Extending JUnit in such a manner is pretty easy thanks to the rules mechanism:


public class IntSet_Tests {

@Retention(RetentionPolicy.RUNTIME)
@Target(ElementType.METHOD)
@interface Throwing {
public String value();
}

@Rule
public MethodRule mr = new MethodRule()
{
@Override
public Statement apply(final Statement base, FrameworkMethod m, Object o) {
Throwing t = m.getAnnotation(Throwing.class);
if(t == null)
return base;

final String message = t.value();
return new Statement() {

@Override
public void evaluate() throws Throwable {
try {
base.evaluate();
fail("No exception was thrown");
}
catch(AssertionError e) {
throw e;
}
catch(Exception e) {
assertEquals("Incorrect exception message", message, e.getMessage());
}
}
};
}
};

// All sort of @Test methods ...


// And now, a method that asserts the error message
@Throwing("Cannot insert '50' - The set is full")
@Test
public void shouldNotExceedCapacity() {
IntSet s = new IntSet(2, -10, 100);
s.add(30);
s.add(40);
s.add(50);
}
}


First we define a new annotation, @Throwing. Then we define a field annotated with @Rule to provide the custom handling of this annotation. Finally, we annotate the shouldNotExceedCapacity() method with a @Throwing("Cannot insert '50' - The set is full") annotation.

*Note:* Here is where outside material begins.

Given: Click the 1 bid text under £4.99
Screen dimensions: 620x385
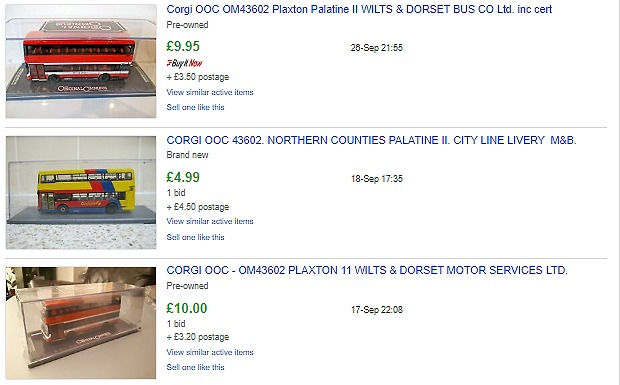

The mechanism works as follows: before each test method is run, JUnit creates a Statement object which is merely a command object through which the acutal method can be invoked. JUnit passes this object along with a FrameworkMethod object (a wrapper of Java's Method) and the unit test instance to all @Rule fields defined at the test class.

A @Rule field must be public and must implement the MethodRule interface (of course, you can instead extend one of several classes conveniently defined by JUnit). In the apply() method, above, we create a new Statement object that wraps the original one. The new evaluate() method will check that if an exception is thrown its message matches the text specified by the @Throwing annotation attached to the method.

Obviously, there are other ways to do that. For instance, one can use the ExpectedException class (a predefined JUnit rule) to achieve a similar effect. The purpose of this post is to surface the (mighty) powers of JUnit meta programming.